__WHAT IS BEING ASKED__:
Starting at the line that has "The width and" and running to the end of the records, put each line into a Markdown table with the columns Row and Line, skipping blank lines. Leave the pictures out.

· · ·

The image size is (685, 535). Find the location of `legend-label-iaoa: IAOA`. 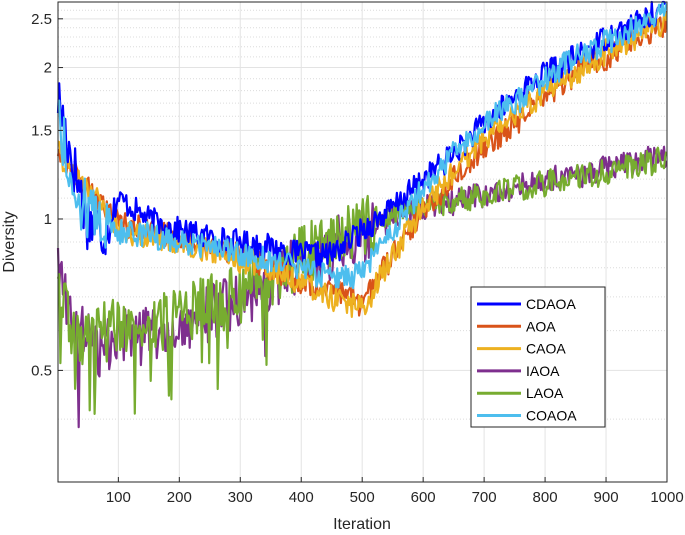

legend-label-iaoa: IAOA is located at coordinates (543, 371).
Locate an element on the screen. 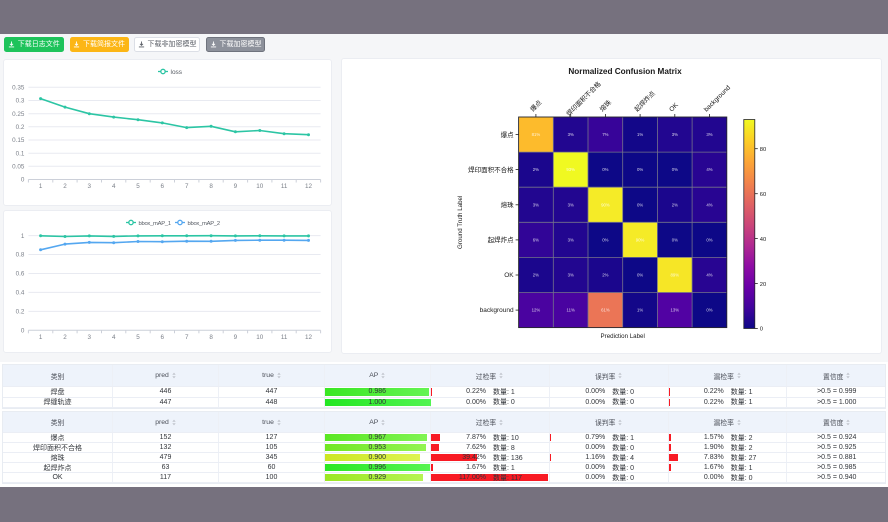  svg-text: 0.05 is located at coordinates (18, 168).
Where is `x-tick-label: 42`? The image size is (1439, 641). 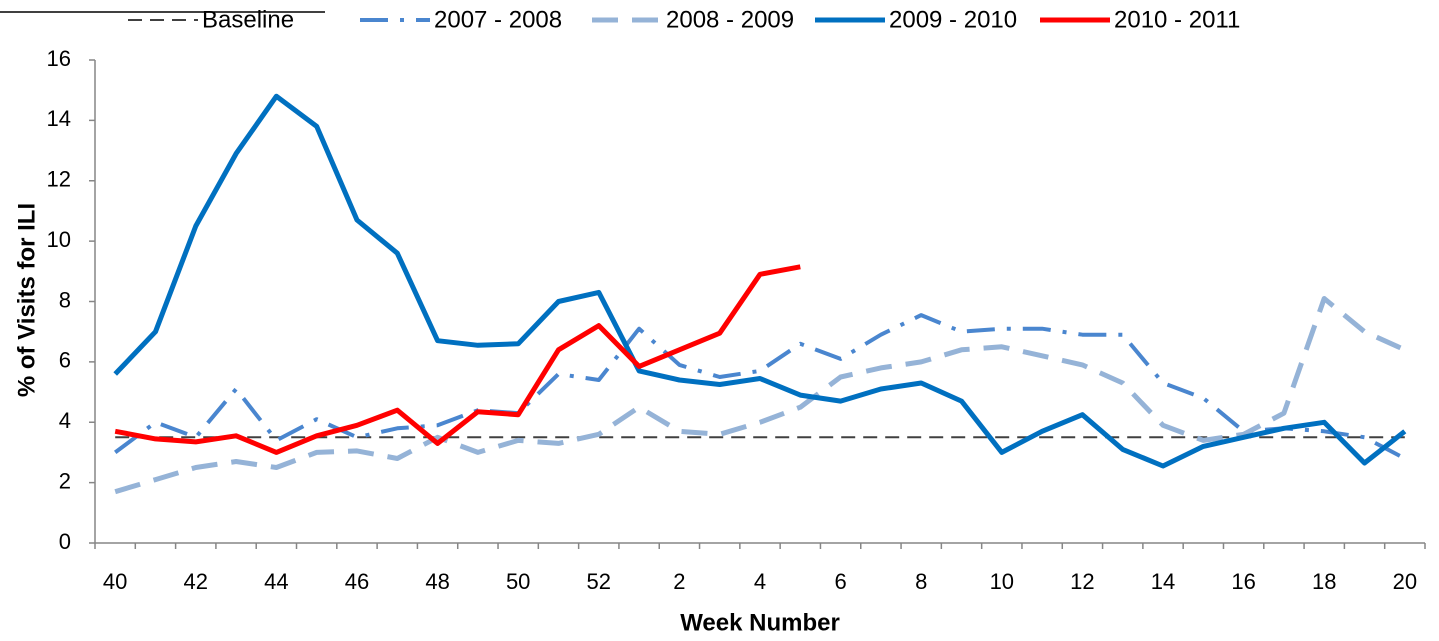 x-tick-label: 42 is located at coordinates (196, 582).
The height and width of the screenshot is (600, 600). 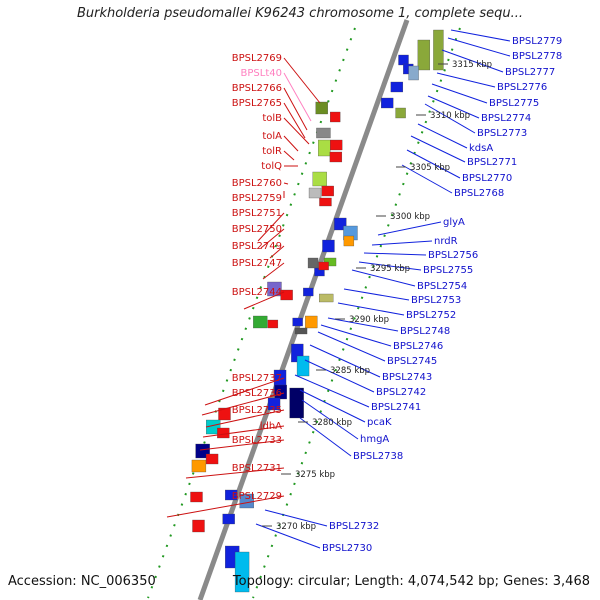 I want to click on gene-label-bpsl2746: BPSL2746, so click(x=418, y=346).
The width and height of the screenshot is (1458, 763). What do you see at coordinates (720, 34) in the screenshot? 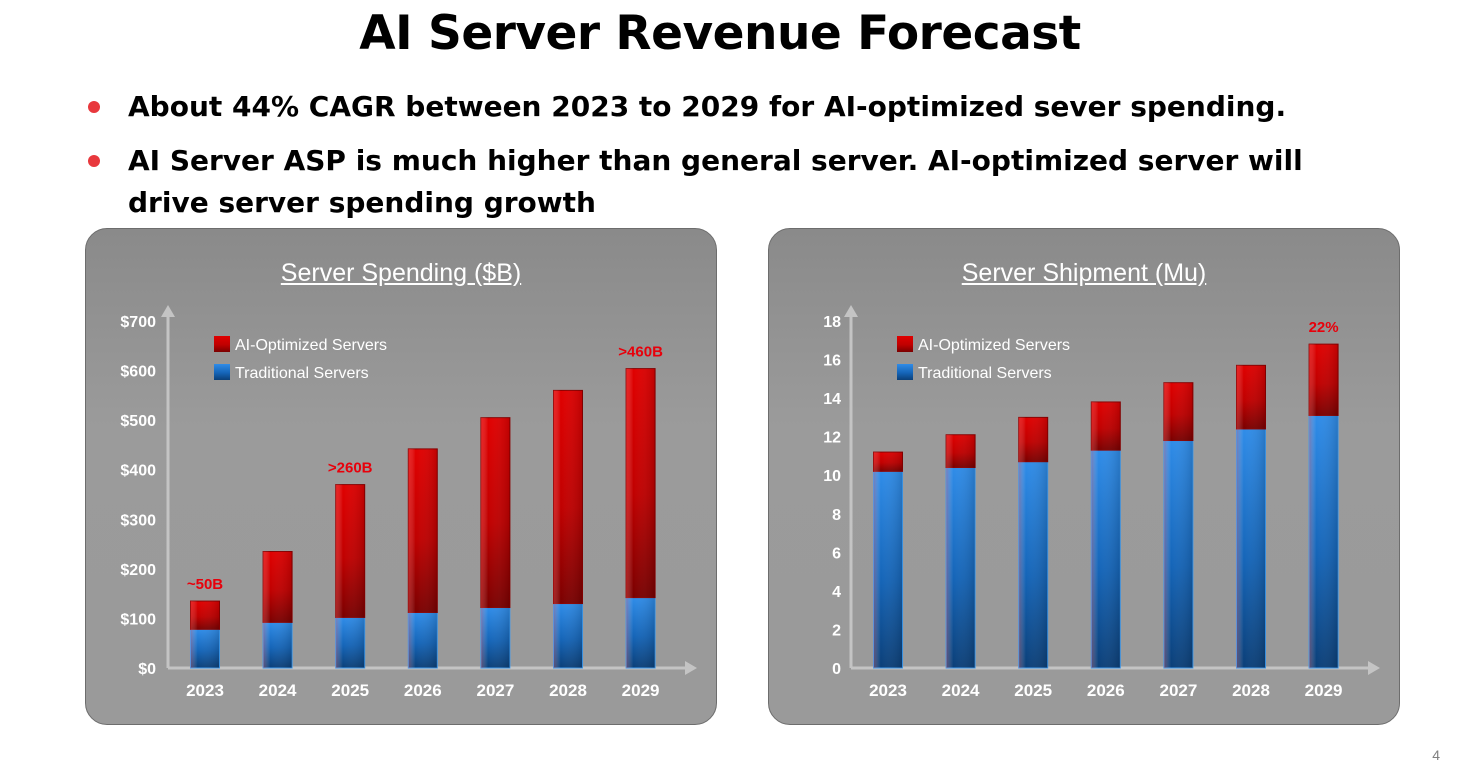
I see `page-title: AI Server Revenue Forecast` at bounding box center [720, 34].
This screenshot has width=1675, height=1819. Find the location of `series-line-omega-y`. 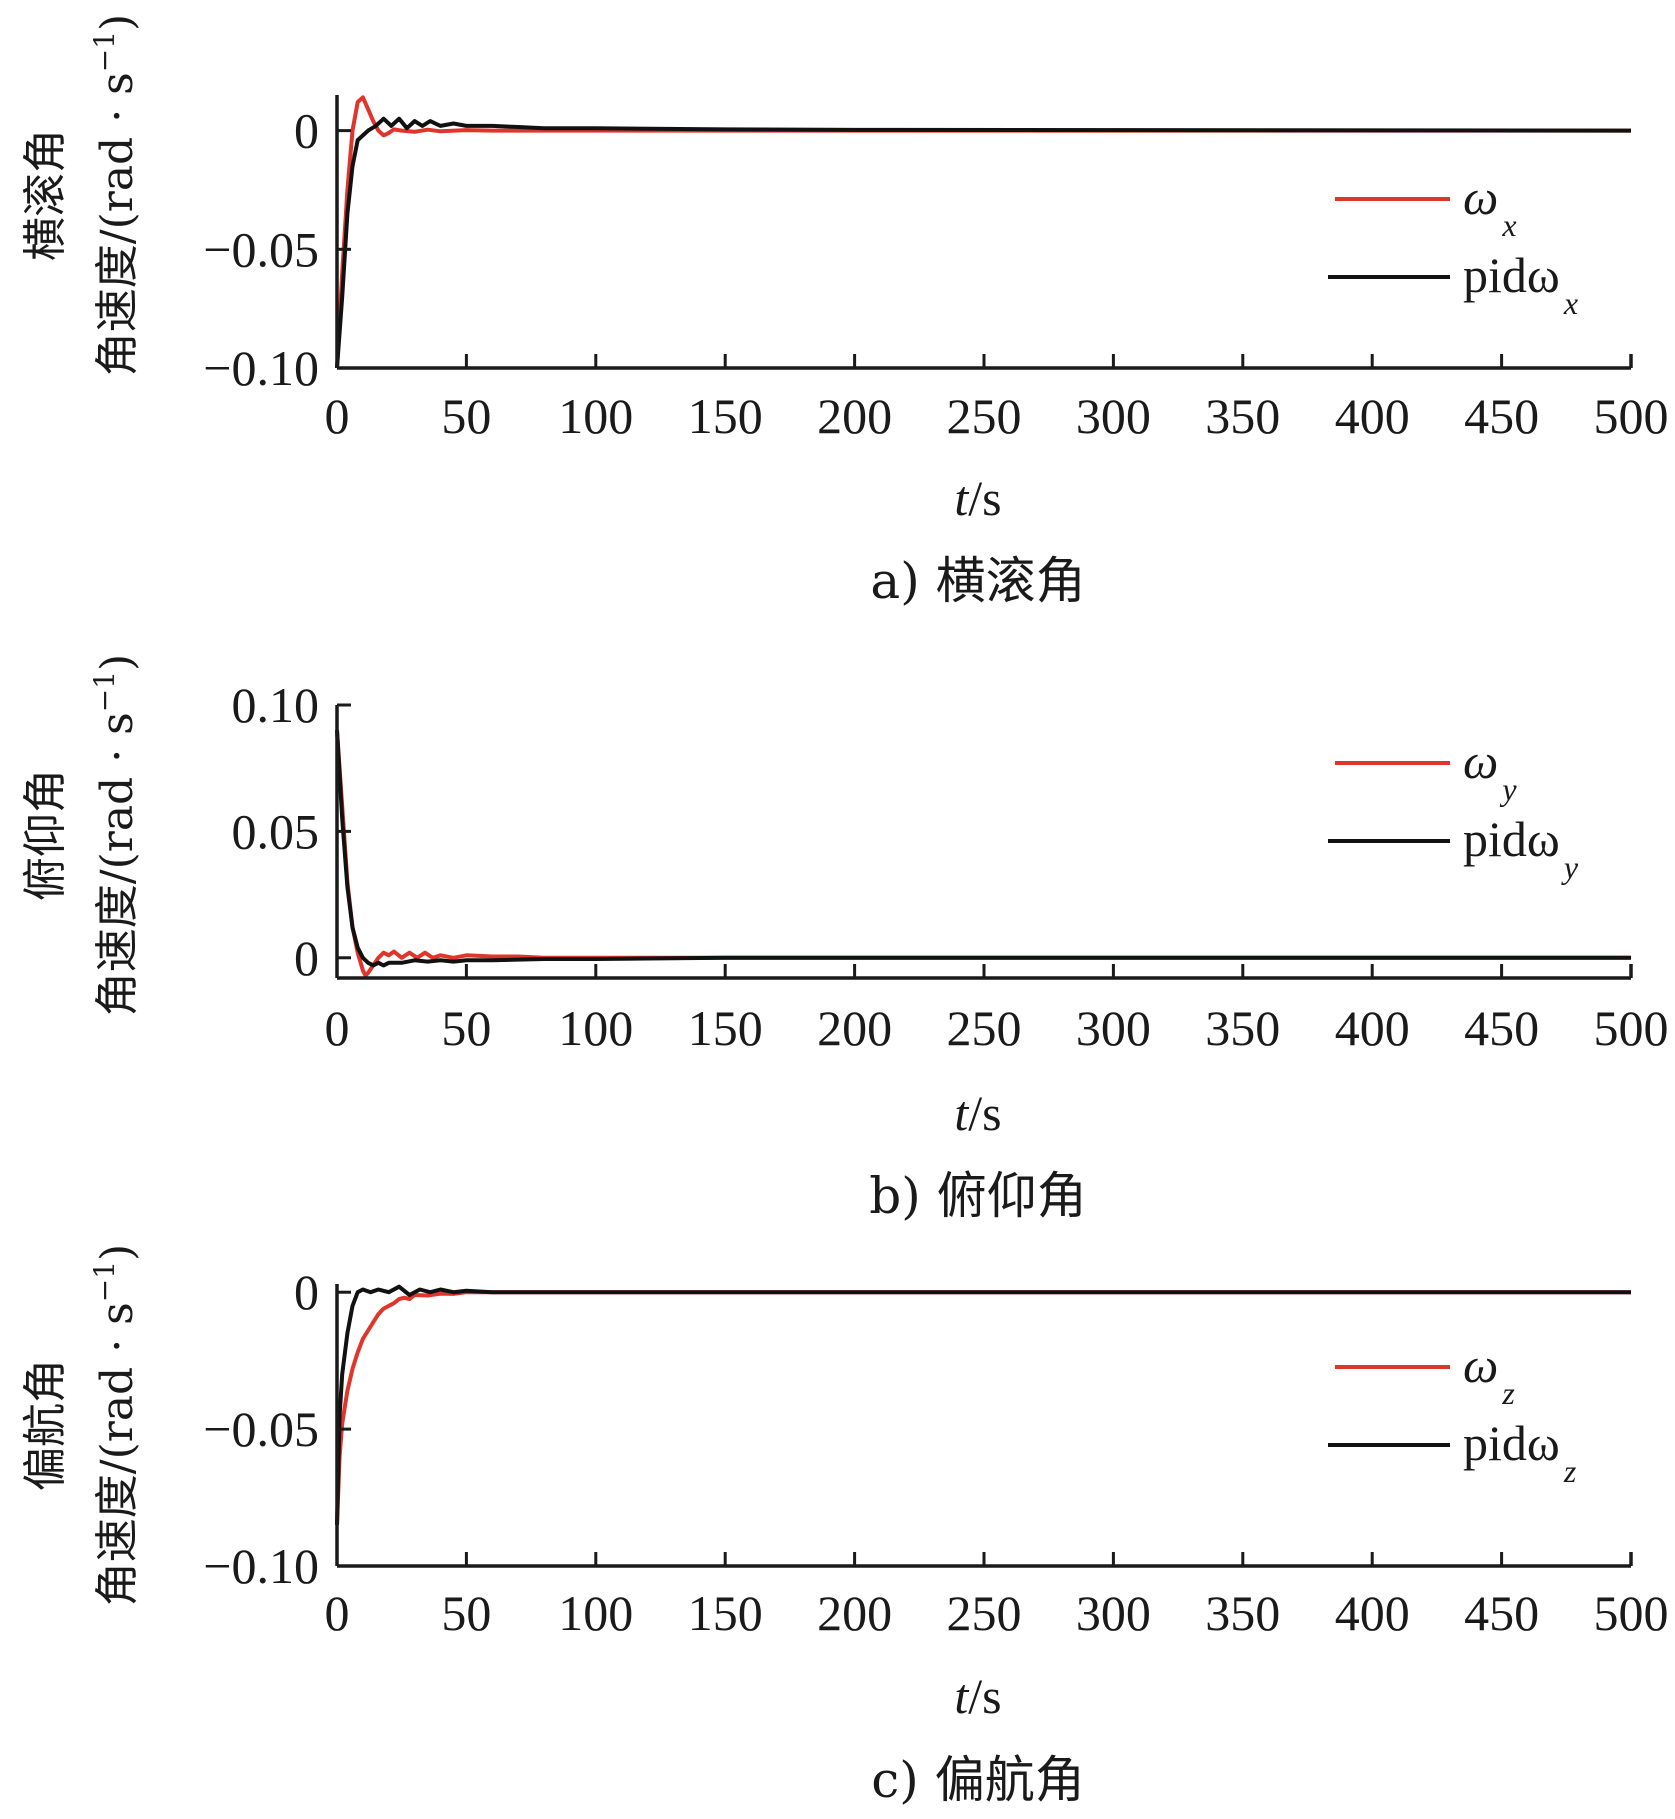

· · ·

__RESULT FOR THIS EXERCISE__:
| Row | Line |
|---|---|
| 1 | The width and height of the screenshot is (1458, 763). What do you see at coordinates (720, 34) in the screenshot?  |
| 2 | I see `page-title: AI Server Revenue Forecast` at bounding box center [720, 34]. |
| 3 | This screenshot has width=1675, height=1819. Find the location of `series-line-omega-y`.  |